**Task goal**
Look through the data below for the line with "現場記録 (53, 1467)" and the line with "2026年7月 (19, 2197)", then output those two and all lines in between, exactly as written.

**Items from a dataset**

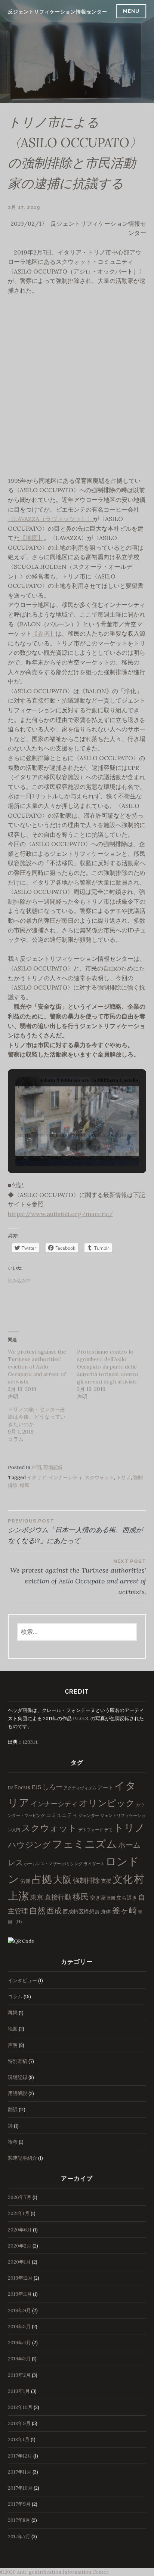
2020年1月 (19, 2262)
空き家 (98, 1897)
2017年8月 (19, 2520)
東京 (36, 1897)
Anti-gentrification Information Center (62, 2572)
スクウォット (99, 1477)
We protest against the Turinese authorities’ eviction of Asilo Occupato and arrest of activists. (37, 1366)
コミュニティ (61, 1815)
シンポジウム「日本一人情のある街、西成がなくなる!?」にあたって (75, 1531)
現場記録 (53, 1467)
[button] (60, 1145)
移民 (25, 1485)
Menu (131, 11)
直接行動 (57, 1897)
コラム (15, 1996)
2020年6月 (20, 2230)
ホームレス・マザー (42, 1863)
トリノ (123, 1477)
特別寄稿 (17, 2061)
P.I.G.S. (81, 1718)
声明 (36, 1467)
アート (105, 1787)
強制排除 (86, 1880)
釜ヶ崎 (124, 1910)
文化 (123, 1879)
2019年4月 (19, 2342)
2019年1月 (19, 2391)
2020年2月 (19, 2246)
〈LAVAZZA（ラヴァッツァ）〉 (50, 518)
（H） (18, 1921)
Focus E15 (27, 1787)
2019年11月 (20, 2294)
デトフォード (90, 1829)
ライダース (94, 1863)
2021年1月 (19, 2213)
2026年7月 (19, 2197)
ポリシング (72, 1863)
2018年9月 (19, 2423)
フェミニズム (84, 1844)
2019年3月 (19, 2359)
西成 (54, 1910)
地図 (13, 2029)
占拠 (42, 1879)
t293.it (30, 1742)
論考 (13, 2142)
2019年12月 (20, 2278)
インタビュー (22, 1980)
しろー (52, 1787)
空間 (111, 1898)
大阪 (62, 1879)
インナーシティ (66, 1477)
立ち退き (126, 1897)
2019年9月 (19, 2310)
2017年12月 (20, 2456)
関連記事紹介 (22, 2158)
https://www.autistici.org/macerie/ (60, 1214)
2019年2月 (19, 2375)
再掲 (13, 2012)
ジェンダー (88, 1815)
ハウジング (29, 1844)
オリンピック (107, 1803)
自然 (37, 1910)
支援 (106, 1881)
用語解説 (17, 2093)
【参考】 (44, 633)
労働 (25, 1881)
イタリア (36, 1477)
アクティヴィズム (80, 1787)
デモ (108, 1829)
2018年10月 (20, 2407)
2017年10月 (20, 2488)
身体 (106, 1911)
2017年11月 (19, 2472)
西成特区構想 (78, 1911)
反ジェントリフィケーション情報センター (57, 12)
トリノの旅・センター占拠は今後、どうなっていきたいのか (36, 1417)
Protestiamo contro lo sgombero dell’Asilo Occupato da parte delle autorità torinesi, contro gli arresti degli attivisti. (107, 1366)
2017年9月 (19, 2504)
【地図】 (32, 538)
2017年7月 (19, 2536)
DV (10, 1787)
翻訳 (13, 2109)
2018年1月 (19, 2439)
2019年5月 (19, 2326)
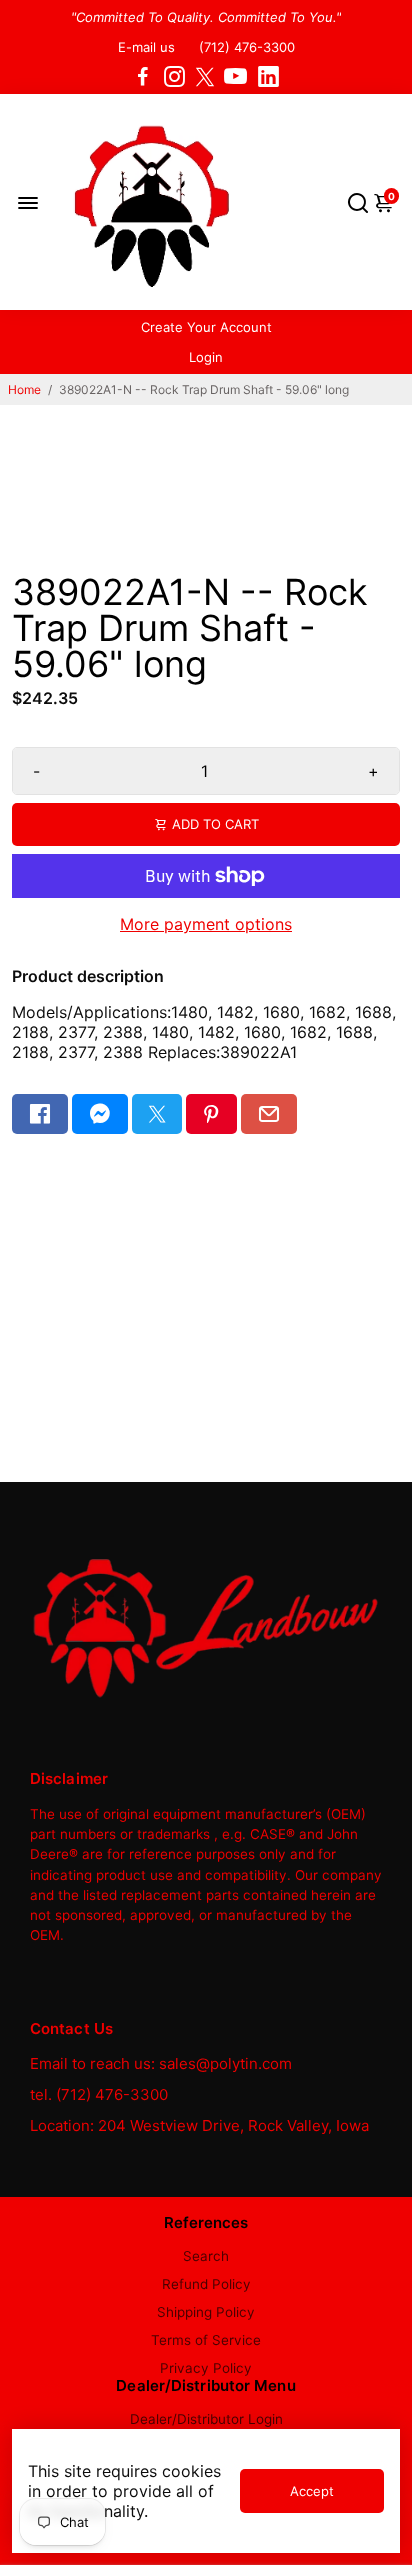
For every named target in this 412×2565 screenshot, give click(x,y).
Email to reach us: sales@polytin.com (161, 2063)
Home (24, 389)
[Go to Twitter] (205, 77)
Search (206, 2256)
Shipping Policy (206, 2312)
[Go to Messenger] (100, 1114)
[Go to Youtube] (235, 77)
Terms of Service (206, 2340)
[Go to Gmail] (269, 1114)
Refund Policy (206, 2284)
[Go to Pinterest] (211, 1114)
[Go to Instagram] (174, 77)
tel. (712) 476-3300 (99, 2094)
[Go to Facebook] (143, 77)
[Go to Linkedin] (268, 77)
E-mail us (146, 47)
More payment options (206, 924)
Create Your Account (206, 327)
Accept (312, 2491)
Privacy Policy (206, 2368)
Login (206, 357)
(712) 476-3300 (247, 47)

--

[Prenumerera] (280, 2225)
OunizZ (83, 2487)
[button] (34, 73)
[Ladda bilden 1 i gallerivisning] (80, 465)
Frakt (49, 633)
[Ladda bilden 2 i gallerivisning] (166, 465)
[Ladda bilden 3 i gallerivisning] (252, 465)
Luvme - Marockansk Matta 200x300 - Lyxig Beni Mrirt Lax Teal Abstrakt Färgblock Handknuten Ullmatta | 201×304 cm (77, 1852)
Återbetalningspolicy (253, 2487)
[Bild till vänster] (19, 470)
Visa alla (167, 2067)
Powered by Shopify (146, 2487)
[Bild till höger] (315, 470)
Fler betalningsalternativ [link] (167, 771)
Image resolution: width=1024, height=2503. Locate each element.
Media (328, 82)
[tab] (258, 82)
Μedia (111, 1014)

**Solution to this problem**
現場記録 (53, 1467)
[button] (60, 1145)
移民 (25, 1485)
Menu (131, 11)
直接行動 (57, 1897)
コラム (15, 1996)
2020年6月 (20, 2230)
ホームレス・マザー (42, 1863)
トリノ (123, 1477)
特別寄稿 (17, 2061)
P.I.G.S. (81, 1718)
声明 (36, 1467)
アート (105, 1787)
強制排除 (86, 1880)
釜ヶ崎 (124, 1910)
文化 (123, 1879)
2019年4月 (19, 2342)
2019年1月 (19, 2391)
2020年2月 (19, 2246)
〈LAVAZZA（ラヴァッツァ）〉 (50, 518)
（H） (18, 1921)
Focus E15 (27, 1787)
2019年11月 (20, 2294)
デトフォード (90, 1829)
ライダース (94, 1863)
2021年1月 (19, 2213)
2026年7月 (19, 2197)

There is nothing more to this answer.